Jeffrey Korytoski

Personal information
- Date of birth: 1977 (age 48–49)
- Place of birth: Springfield, Massachusetts, United States

Managerial career
- Years: Team
- 2007: Northern Mariana Islands
- 2008–2010: Cal Poly Mustangs (assistant)
- 2010–2011: Antigua GFC
- 2012: Harvard Crimson (assistant)
- 2012–2013: Hawaii–Hilo Vulcans
- 2013: Antigua GFC
- 2013–2014: Deportivo Coatepeque
- 2015–2016: San Diego State Aztecs (assistant)
- 2016–2020: ASC San Diego
- 2020–2021: Antigua GFC
- 2022: Albion San Diego
- 2023: Chattanooga Red Wolves

= Jeff Korytoski =

American professional soccer coach (born 1977)

Jeffrey "Ziggy" Korytoski (born 1977) is an American professional soccer coach.

==Career==
Korytoski is currently the Sporting Director and Head Coach for ALBION San Diego. Prior to his time in charge he was the Director Tecnico (Head Coach) for Antigua GFC in Guatemala's Liga Nacional.

His teams are noted for being possession-oriented in the build up, dynamic in the final third and organised defensively. Korytoski holds both his UEFA A and USSF A Licenses.

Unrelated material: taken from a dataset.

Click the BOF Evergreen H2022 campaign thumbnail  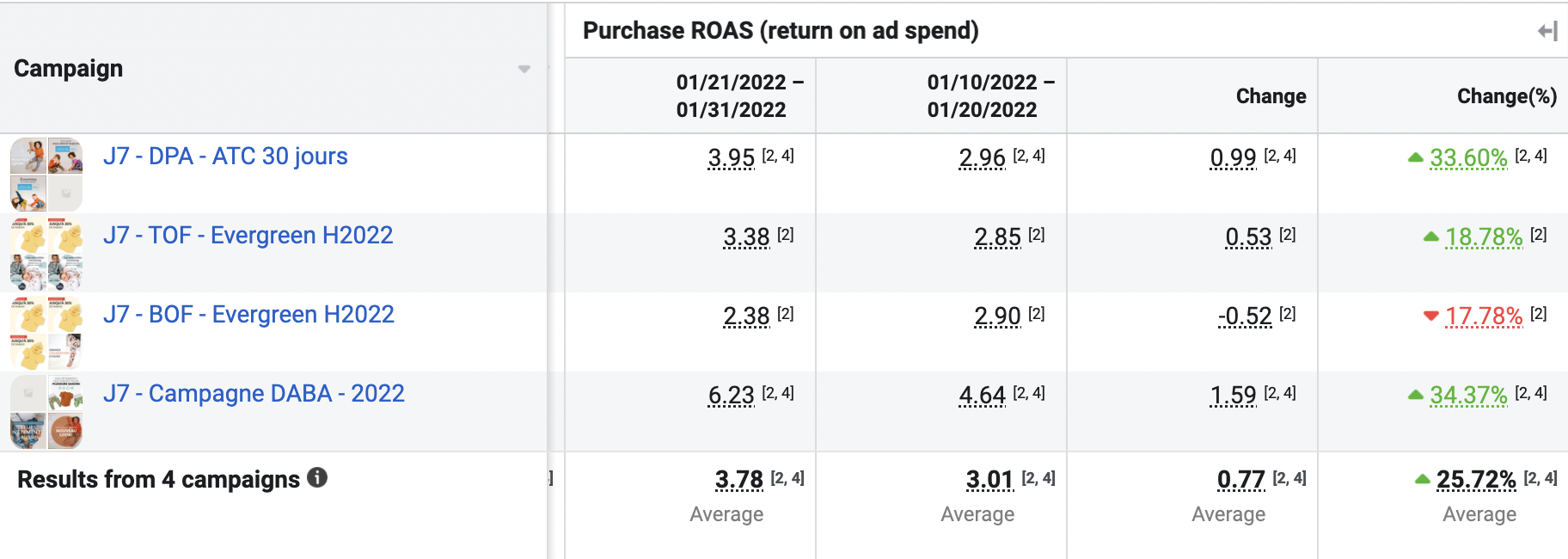tap(46, 332)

Korytoski began his international coaching career in 2007 when he was hired to coach the Northern Mariana Islands National Football Team. Coming off a successful stint at them helm of the CNMI, he was next hired as an assistant to Paul Holocher at Cal Poly – San Luis Obispo, as part of the staff that beat UCLA in the 2009 NCAA tournament. Following his time in Saipan, Korytoski was then named the head coach of Antigua GFC in June 2010. While in Antigua, Korytoski helped guide the team to promotion during his first year in the top division. and a semi-final appearance in year two (2). Korytoski returned home to assist at Harvard University in the fall before being named the head coach of the University of Hawai'i at Hilo. Following a brief return to Antigua GFC which concluded with his battle to avoid relegation in 2013, Korytoski was hired at Deportivo Coatepeque.

In 2016 Ziggy coached the Albion SC Pros and led them to an undefeated record at 8–0–4 in league play. In 2019, Korytoski capped off his time in San Diego by leading ASC San Diego to the National Semi-final dropping the tie to the New York Cosmos.

In 2020, Korytoski returned to direct the Antigua GFC Youth Academy before being promoted to head coach of the first-team following the dismissal of Juan Antonio Torres. It was during this time that Antigua GFC qualified for the post-season after moving from 10th in the table to 7th and upset perennial contender Comunicaciones 3-0 and solidified their spot in the Semi-final for the first time in four tournament appearances. Antigua GFC eventually drew with Municipal 1–1 on aggregate after conceding a goal in the 89th minute of the second leg. They were received by 3,000 Antiguenos in the street upon their return home and have not reach the semi's since Korytoski's departure.

On December 14, 2022, Korytoski was hired as head coach for USL League One side Chattanooga Red Wolves.